- **Task to complete**: All that is needed is the lines from the one containing "This screenshot has height=306, width=644." through the end of the listing, printed exactly, with no pictures among them.

- **The data**:

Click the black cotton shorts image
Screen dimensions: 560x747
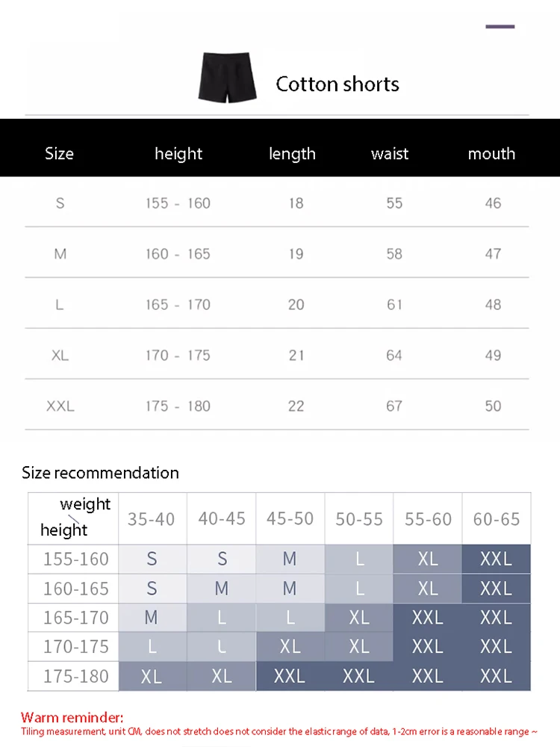[227, 77]
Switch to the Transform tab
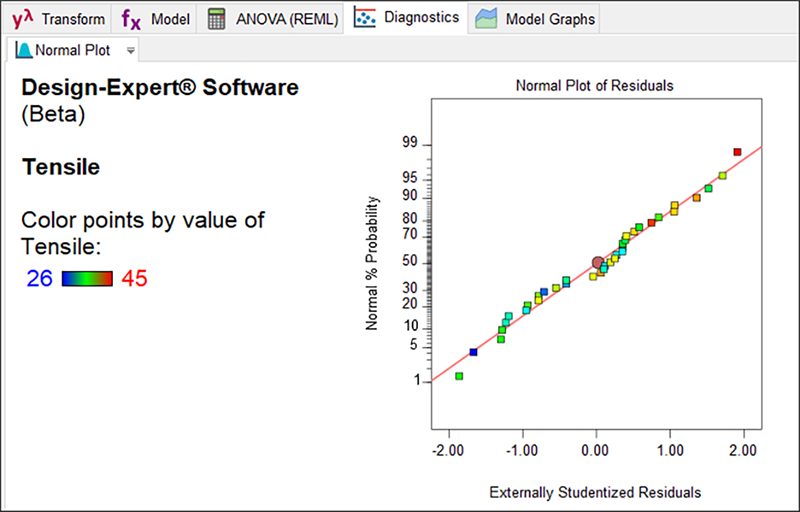The image size is (800, 512). 72,18
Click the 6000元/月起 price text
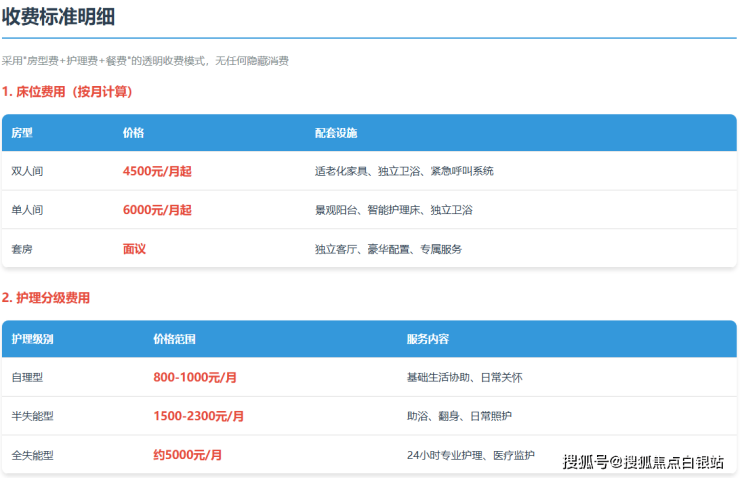The height and width of the screenshot is (478, 740). click(x=156, y=210)
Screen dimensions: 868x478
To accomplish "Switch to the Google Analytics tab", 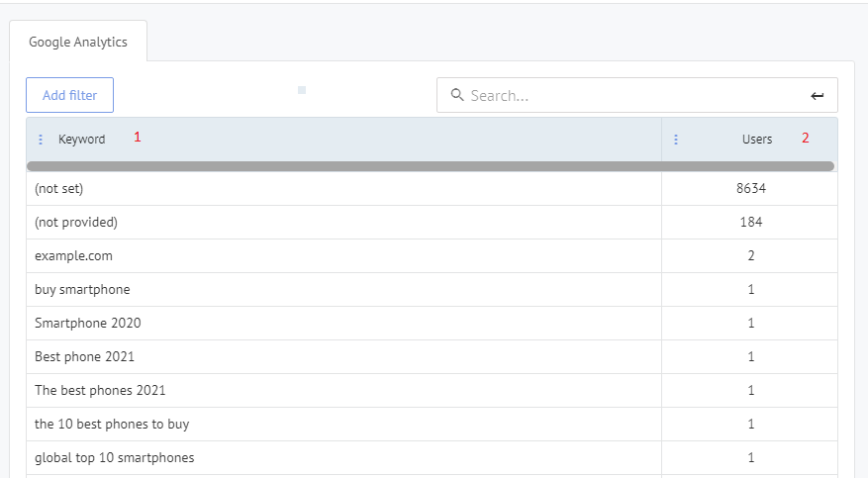I will pos(78,42).
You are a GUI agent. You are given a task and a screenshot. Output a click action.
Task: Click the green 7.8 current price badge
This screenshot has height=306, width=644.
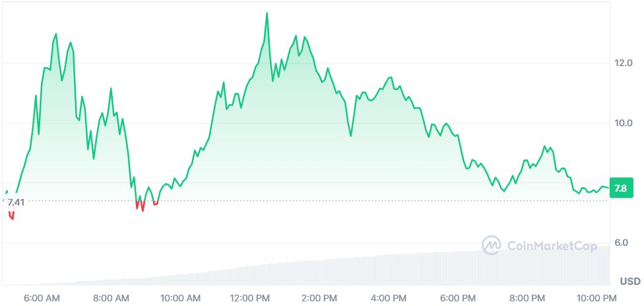(x=620, y=188)
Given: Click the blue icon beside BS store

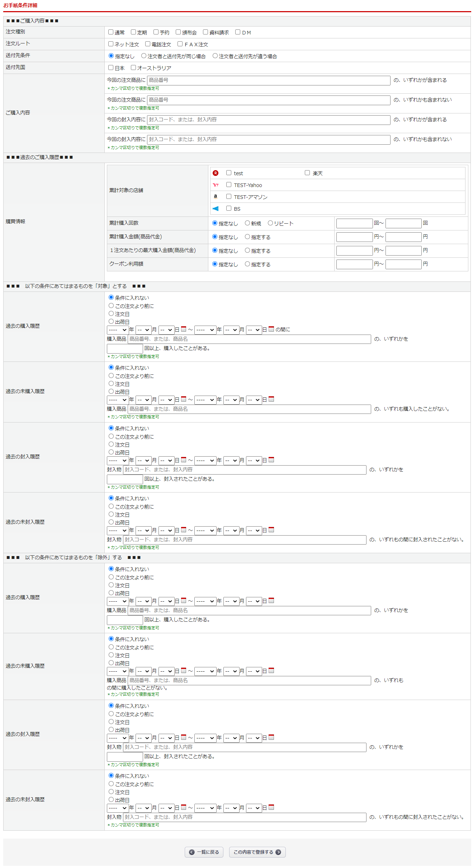Looking at the screenshot, I should coord(216,209).
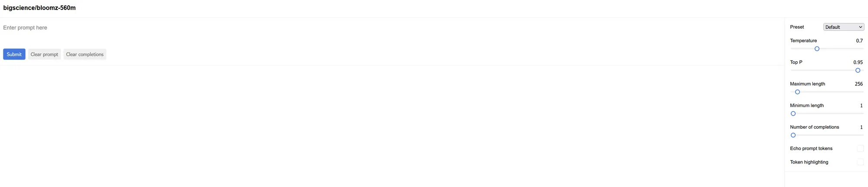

- **Expected answer**:
This screenshot has height=306, width=644.
(x=620, y=188)
Given: Click the blue icon beside BS store

Looking at the screenshot, I should coord(216,209).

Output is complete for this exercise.